三人が不審に思った瞬間、全速力でマモンは後ろに周り、フローディに噛み付く。咄嗟に振り払うも、噛まれた首筋がじくじくと痛む。
「『ハルト・トリート』」
応急処置にと首に治癒魔法をかけてマモンを睨む。マモンが高く笑った後、切り落とされた羽と腕が再生した。
「君、ホントにおいしいね。さいっこう」
恍惚とした表情でフローディを見るマモン。その視線から庇うようにユーリエが前に出る。

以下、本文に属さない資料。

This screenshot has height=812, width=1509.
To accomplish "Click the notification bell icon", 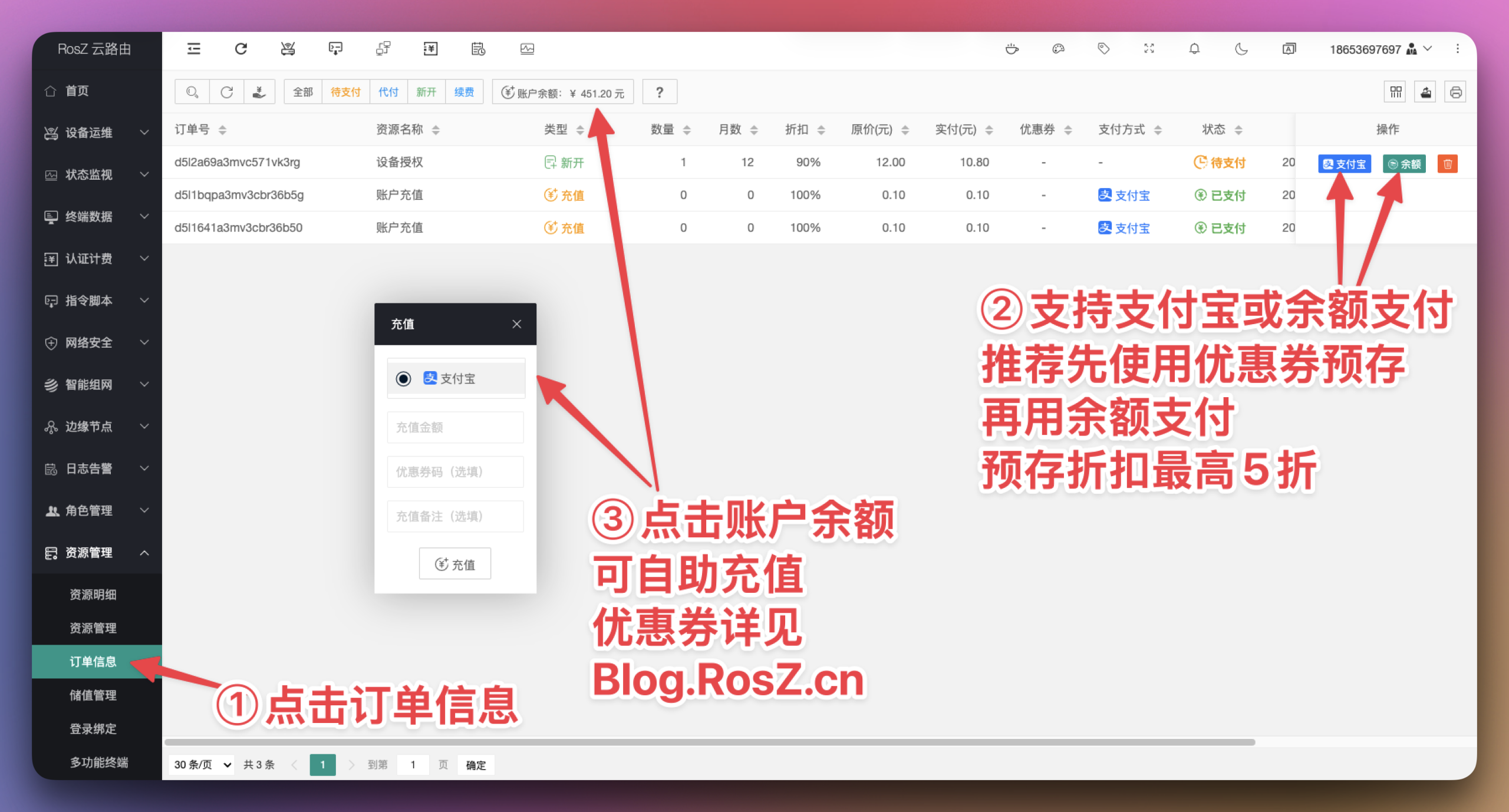I will [1194, 49].
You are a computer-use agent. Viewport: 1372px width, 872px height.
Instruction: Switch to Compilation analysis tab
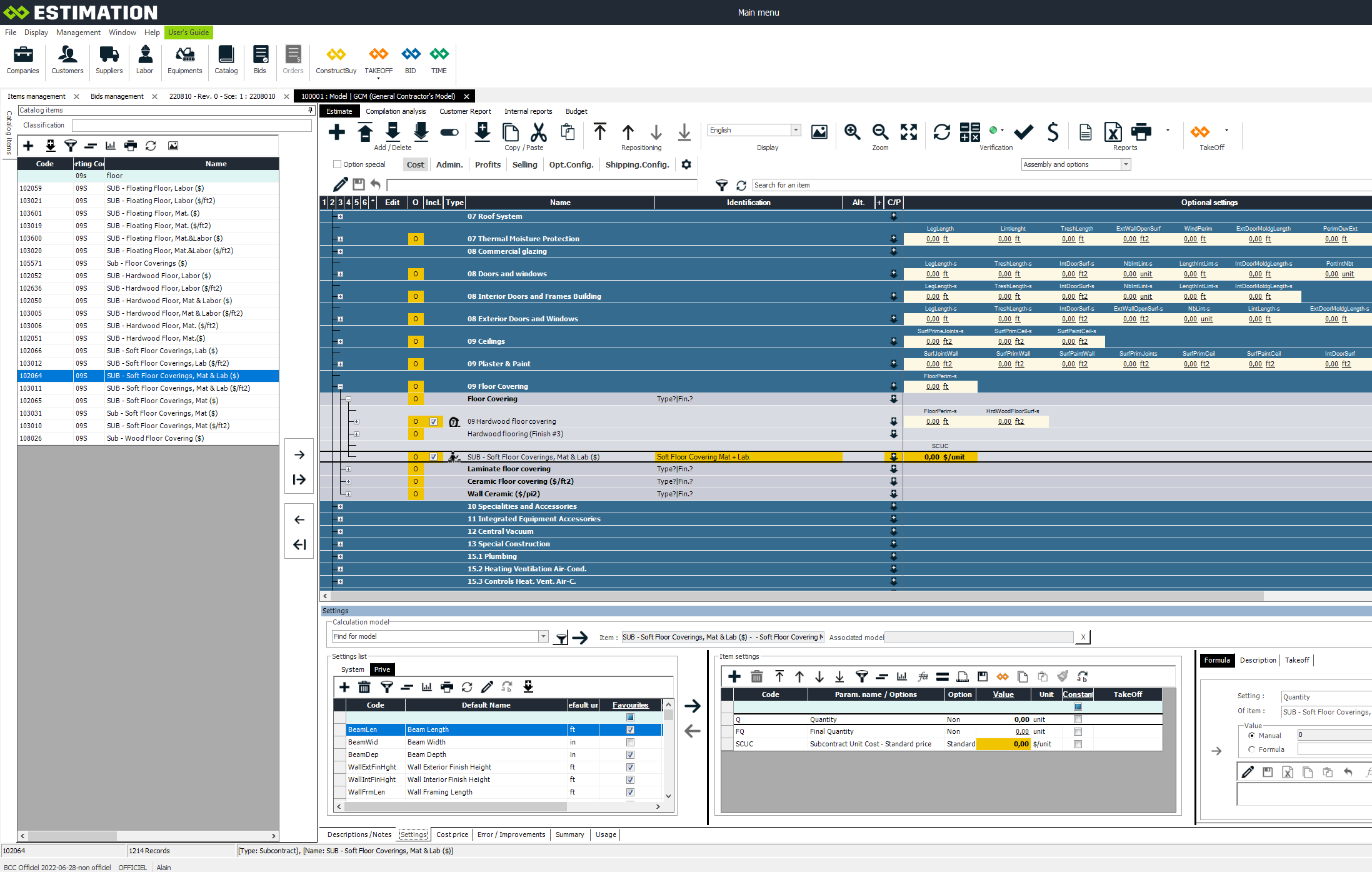(x=396, y=111)
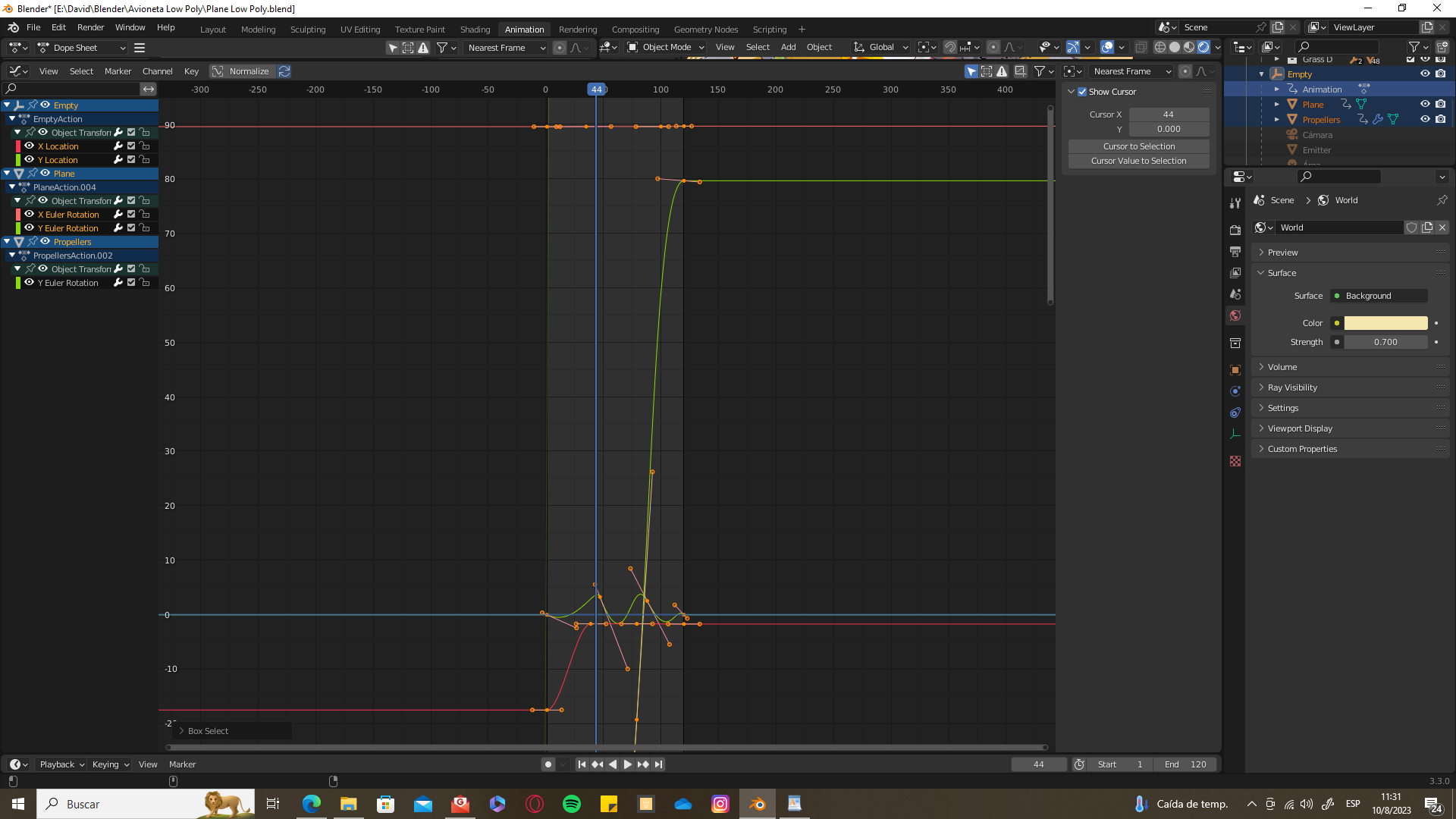The image size is (1456, 819).
Task: Open the Texture properties checker icon
Action: click(x=1235, y=461)
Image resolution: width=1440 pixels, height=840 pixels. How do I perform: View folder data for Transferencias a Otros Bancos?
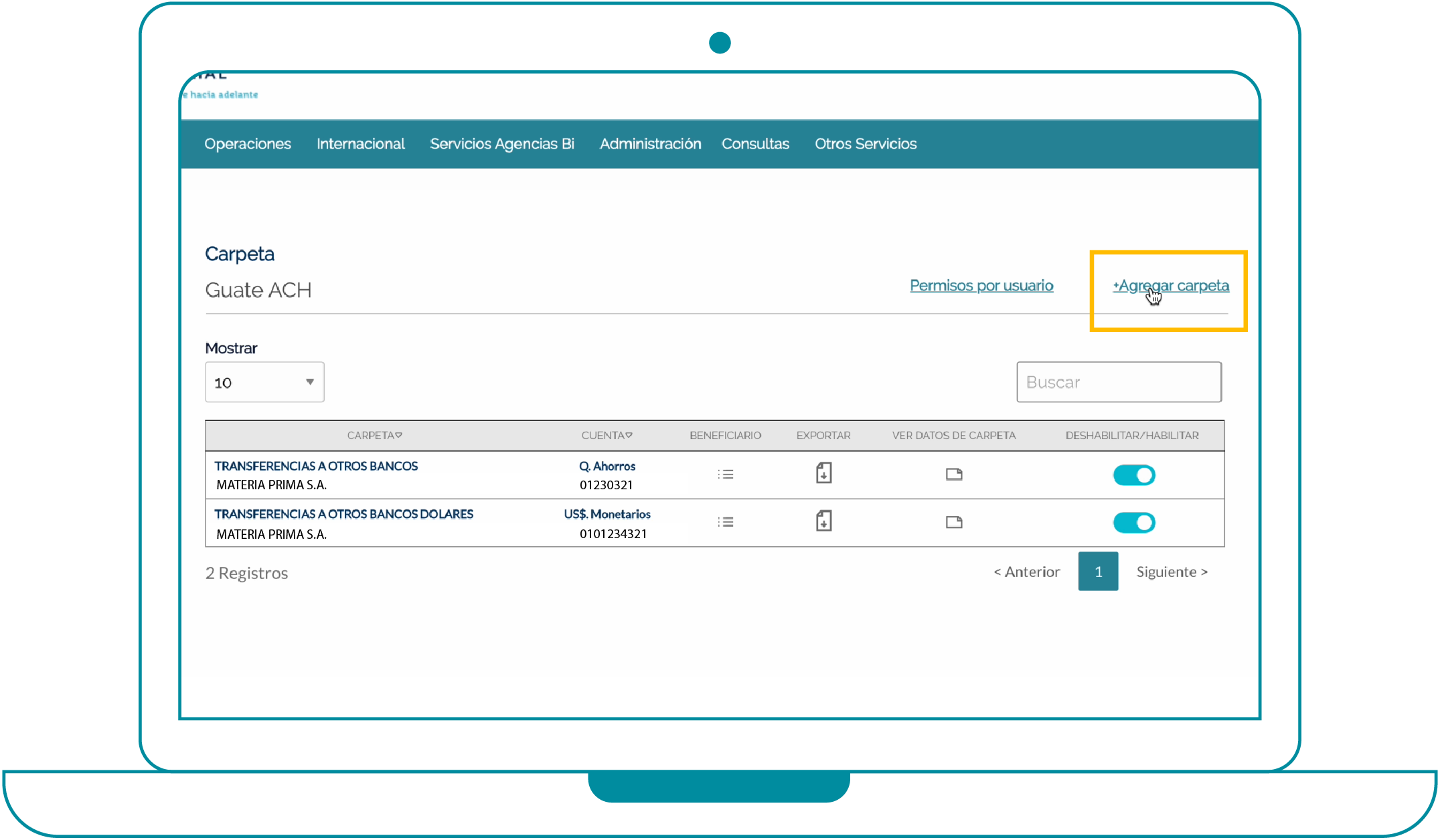[954, 475]
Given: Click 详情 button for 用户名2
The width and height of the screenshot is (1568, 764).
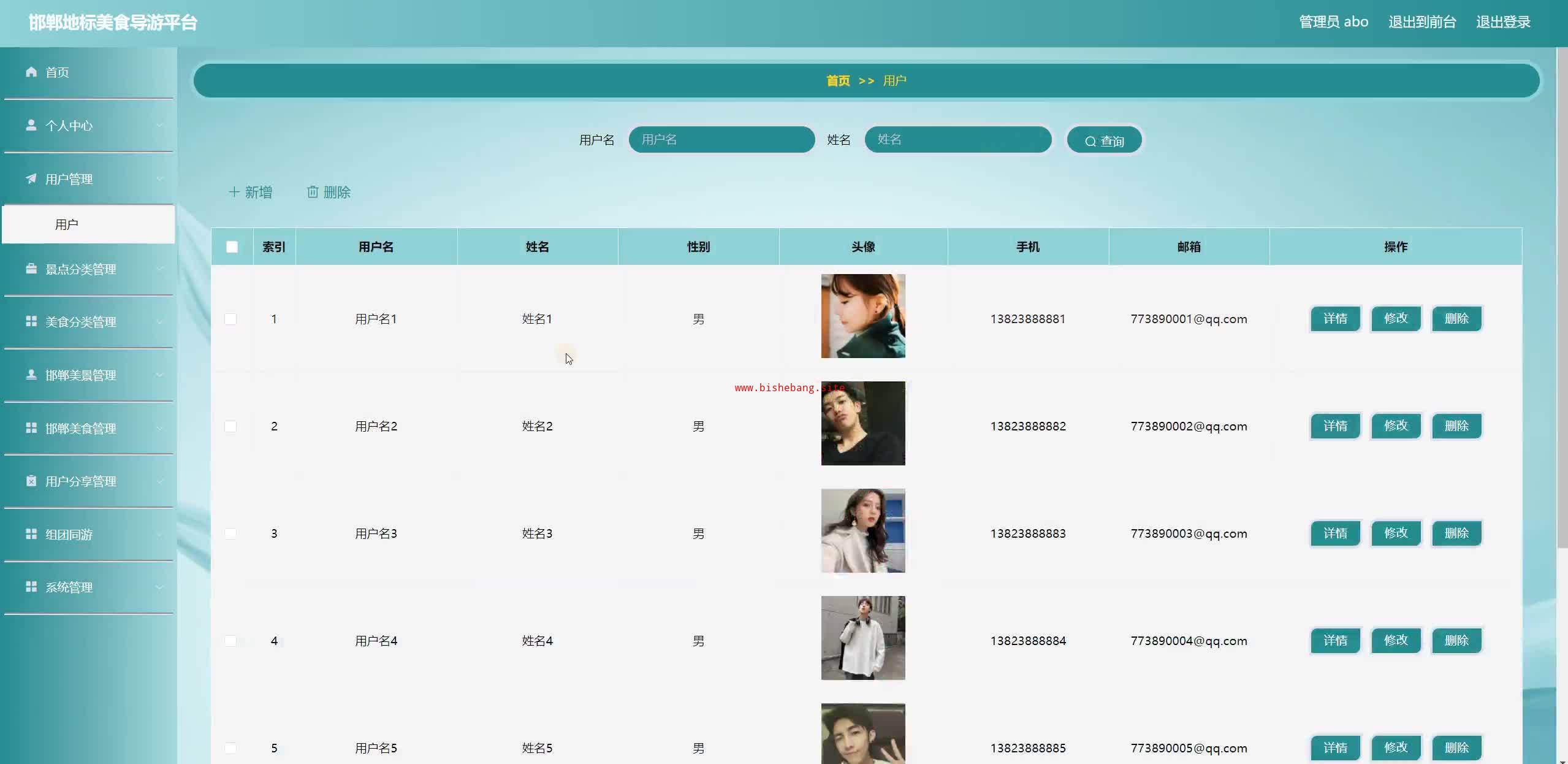Looking at the screenshot, I should coord(1335,426).
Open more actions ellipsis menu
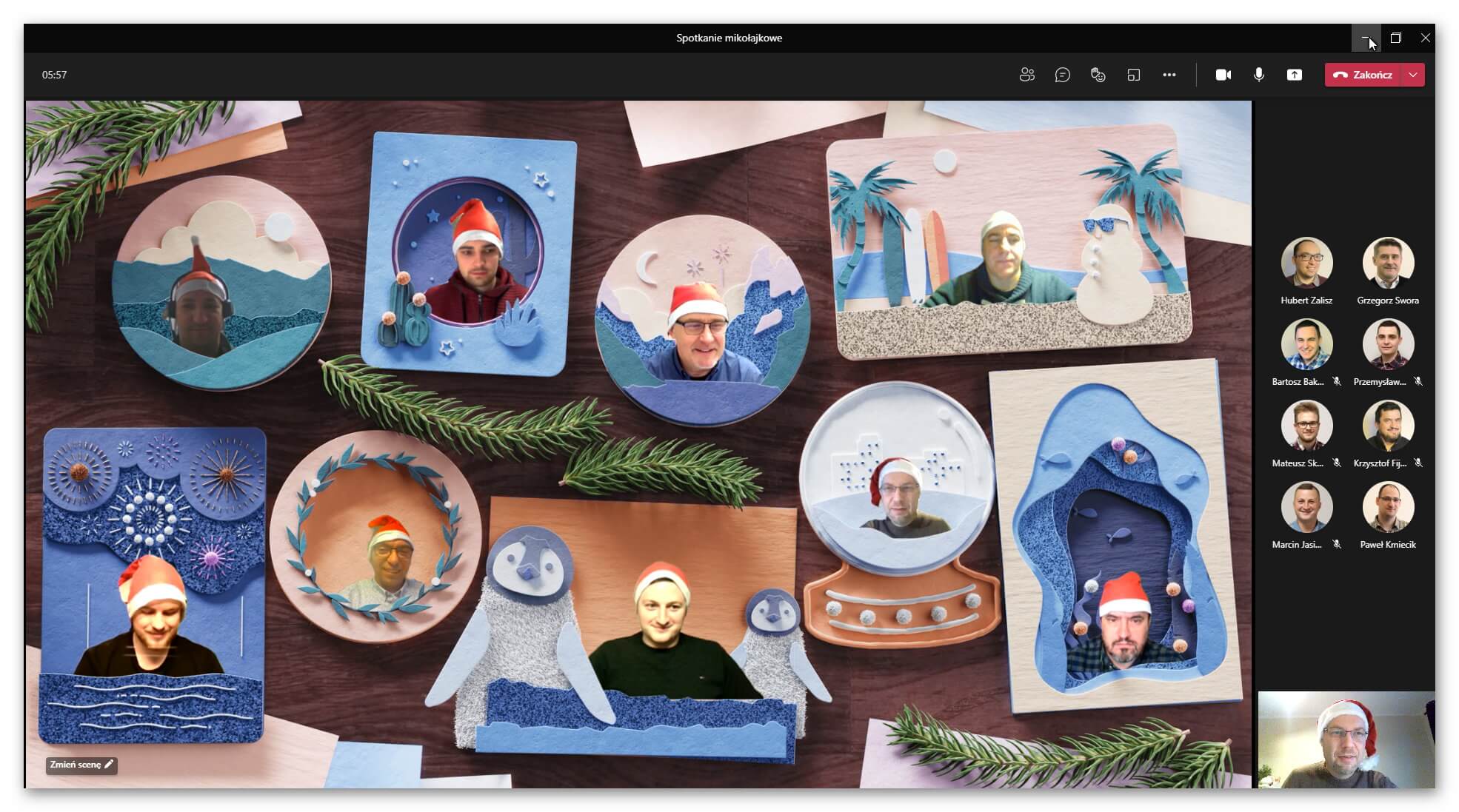Screen dimensions: 1459x812 click(x=1169, y=75)
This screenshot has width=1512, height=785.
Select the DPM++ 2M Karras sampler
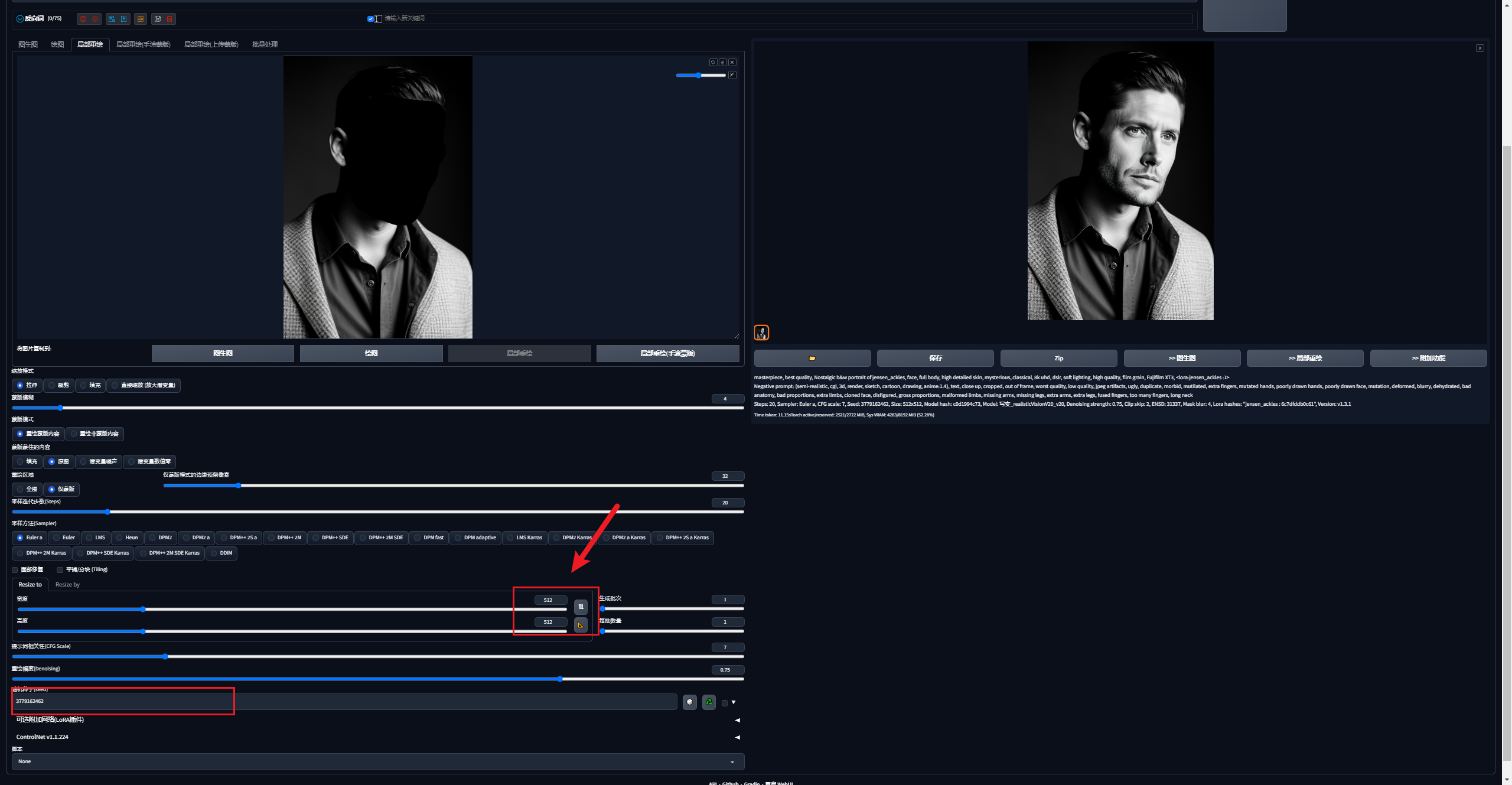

最初に動いたのはレオンだった。手にした大剣を軽々と振り、マモンに斬りかかる。しかし本調子を取り戻したマモンはニヤニヤとそれを避けるばかりだ。それにも飽きたのか、指をぱちんと鳴らしてレオンの足元で小さな爆発を引き起こす。それを裂けてレオンは後ろへ下がる。ユーリエは逆に爆風を利用して加速をつけ、攻撃を仕掛ける。それすらひらりとかわし、ユーリエの背中を蹴りつけた。
「当たんねーな……」
「フローディ、一発いけるか?」
ユーリエの問いにこっくりと答える。こそりと耳打ちされてフローディは頷いた。これで本当に最後だと、フローディは詠唱を始める。
ユーリエはぐっと屈んで一気に跳躍した。お返しだとばかりにマモンを蹴り落とす。まさかユーリエがそんなに飛び上がると思っていなかったマモンは、完全に油断していたのだろう簡単に地上へと落下した。手をついて起き上がったところへ、レオンが斬りかかる。慌ててそれを避け後ろに下がるマモン。脳が揺れたのか、先ほどよりも余裕がない。それにユーリエも加わって二人でじわじわと攻撃を加える。
「『フローズン・クリエイト』!」
そこにフローディの声が響いた。マモンの足元に魔方陣が浮かび、ぱきぱきと足を凍らせていく。驚いた悪魔が気づいたときには遅く、ユーリエとレオンの剣が迫る。マモンは避けることができずに、地面へと倒れこんだ。